Created on 04-12-2019 08:34 AM - edited 08-17-2019 04:03 PM
Hi all,
I have 6 datanodes on my hortonworks cluster (HDP 2.6.3) and one of them is 91% full. The others are "only" 65% full.
Il don't understand why the replication is not homogeneous and how i can fix it ?
I check the file system and the same difference is observed :
On a safe node :
# pwd /grid1/hadoop/hdfs/data/current/BP-332877091-10.136.82.11-1500650625087/current/finalized # du -h . --summarize 1.9T .
On the unsafe node :
# pwd /grid1/hadoop/hdfs/data/current/BP-332877091-10.136.82.11-1500650625087/current/finalized # du -h . --summarize 2.7T .

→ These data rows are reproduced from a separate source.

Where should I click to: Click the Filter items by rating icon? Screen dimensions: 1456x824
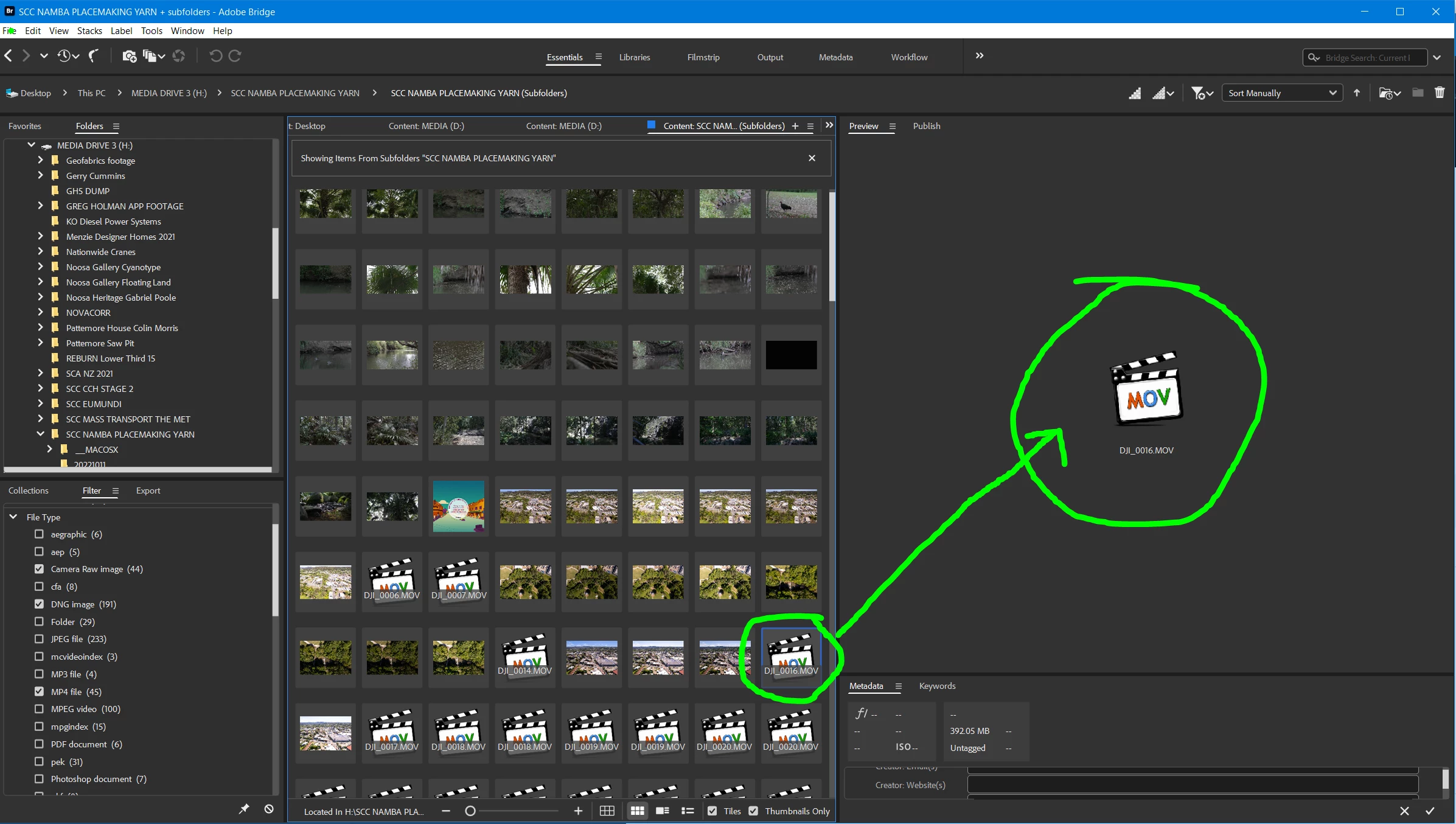[1198, 93]
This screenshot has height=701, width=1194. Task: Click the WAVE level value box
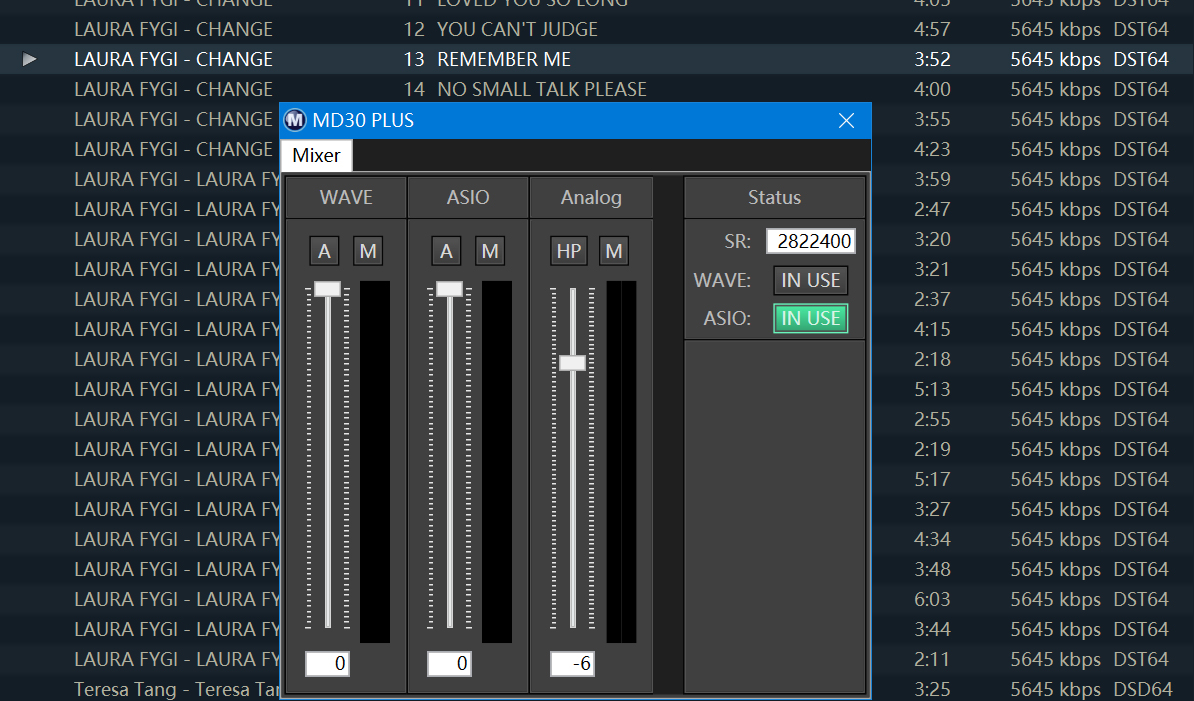[327, 663]
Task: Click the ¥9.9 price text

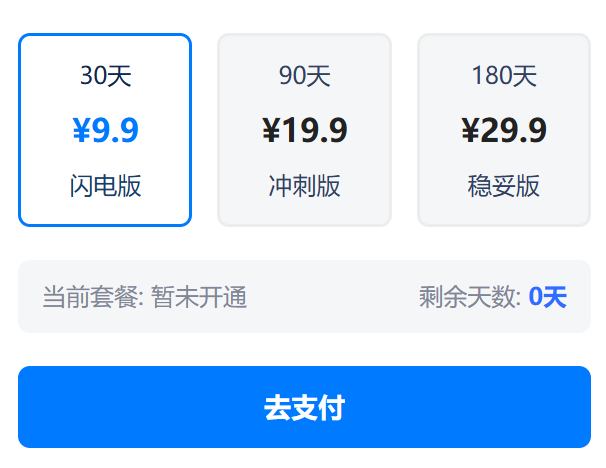Action: click(105, 130)
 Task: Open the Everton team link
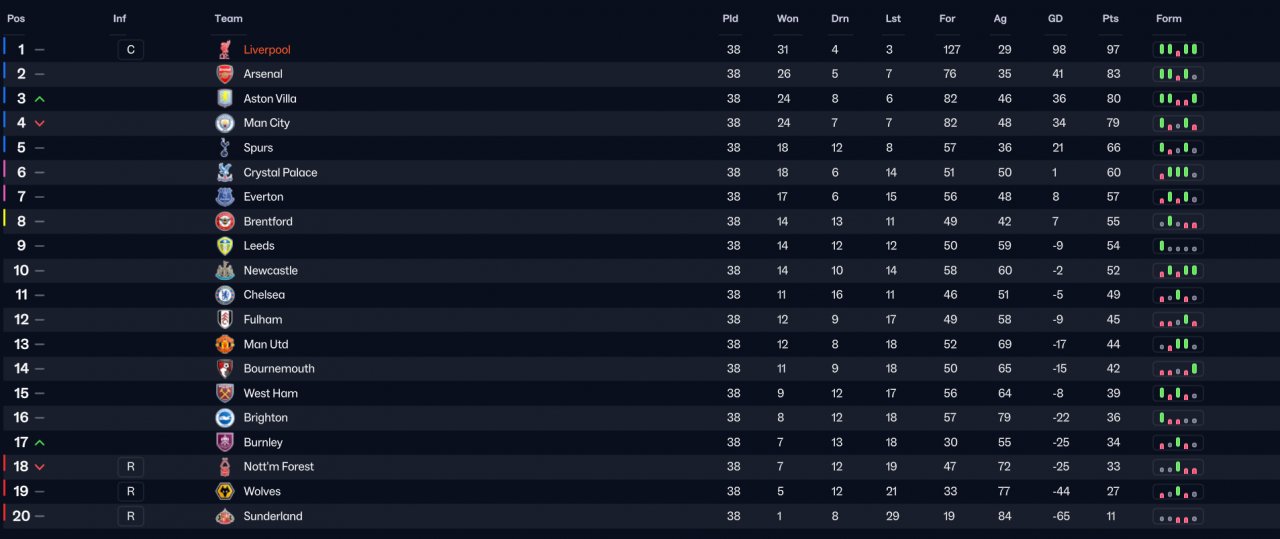pyautogui.click(x=264, y=197)
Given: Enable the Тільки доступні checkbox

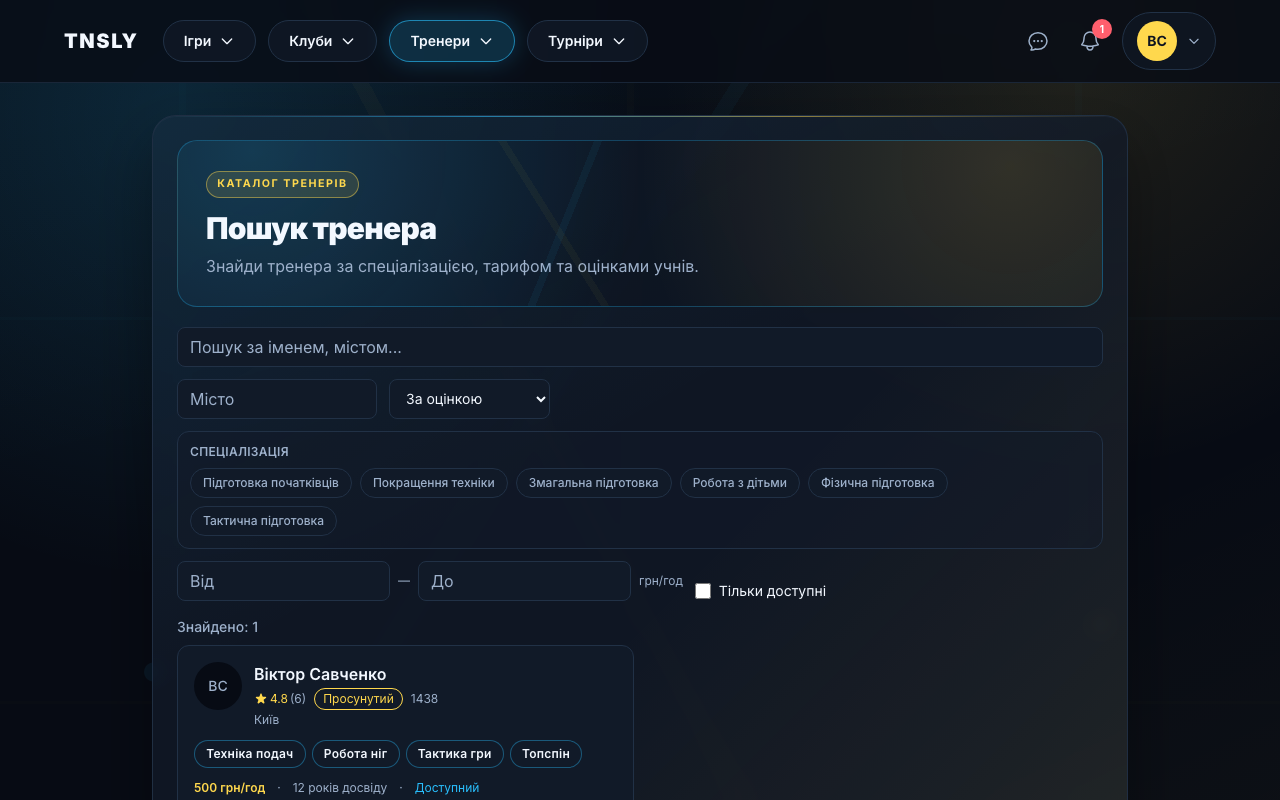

Same things on each DataNode directories.
Thanks for your help.
Mathieu
Created 04-14-2019 12:06 AM
Not sure how you got into this shape, but the balancer can fix it. https://hadoop.apache.org/docs/r2.7.7/hadoop-project-dist/hadoop-hdfs/HdfsUserGuide.html#Balancer
Created 04-14-2019 12:06 AM
Not sure how you got into this shape, but the balancer can fix it. https://hadoop.apache.org/docs/r2.7.7/hadoop-project-dist/hadoop-hdfs/HdfsUserGuide.html#Balancer
Created 04-15-2019 08:32 AM
Thanks @Lester Martin
I keep in mind the balancer admin command.
I solve the issue simply by removing a very huge file created by a data scientist executing a very huge request on hive. The temporary files located at /tmp/hive/[user] seems to be not replicated (i'am not sure of that).